• What to produce: Return every line from the one with "432x243 pixels." through the one with "The width and height of the screenshot is (1176, 555).", inclusive, exactly as it appears below.

• Data shown:
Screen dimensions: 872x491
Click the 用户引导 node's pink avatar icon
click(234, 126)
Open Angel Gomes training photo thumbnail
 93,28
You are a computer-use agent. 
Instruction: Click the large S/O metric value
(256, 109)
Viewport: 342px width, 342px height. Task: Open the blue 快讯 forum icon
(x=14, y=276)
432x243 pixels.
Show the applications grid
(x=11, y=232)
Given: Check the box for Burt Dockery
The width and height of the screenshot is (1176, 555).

==

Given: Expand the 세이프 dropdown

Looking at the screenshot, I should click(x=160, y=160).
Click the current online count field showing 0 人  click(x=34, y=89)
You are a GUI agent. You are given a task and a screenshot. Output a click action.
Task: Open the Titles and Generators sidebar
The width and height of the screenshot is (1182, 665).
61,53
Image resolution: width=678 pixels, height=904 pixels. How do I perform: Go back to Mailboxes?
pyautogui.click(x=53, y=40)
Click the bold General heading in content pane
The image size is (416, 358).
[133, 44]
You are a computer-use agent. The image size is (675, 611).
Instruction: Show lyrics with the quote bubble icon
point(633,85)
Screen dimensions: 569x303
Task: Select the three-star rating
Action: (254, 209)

* * *

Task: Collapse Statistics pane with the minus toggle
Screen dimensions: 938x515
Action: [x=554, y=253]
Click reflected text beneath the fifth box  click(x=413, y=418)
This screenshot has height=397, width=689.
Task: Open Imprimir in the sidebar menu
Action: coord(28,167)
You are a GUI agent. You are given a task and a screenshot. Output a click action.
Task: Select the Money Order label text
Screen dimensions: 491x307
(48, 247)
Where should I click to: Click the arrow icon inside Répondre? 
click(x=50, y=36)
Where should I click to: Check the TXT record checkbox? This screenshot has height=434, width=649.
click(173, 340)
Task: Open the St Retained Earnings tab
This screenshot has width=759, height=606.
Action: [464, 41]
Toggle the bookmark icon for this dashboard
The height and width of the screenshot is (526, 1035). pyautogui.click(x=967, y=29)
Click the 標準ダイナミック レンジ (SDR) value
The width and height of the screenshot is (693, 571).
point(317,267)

• Solution to this problem:
432x243 pixels.
Show the applications grid
(x=11, y=232)
Given: Check the box for Burt Dockery
The width and height of the screenshot is (1176, 555).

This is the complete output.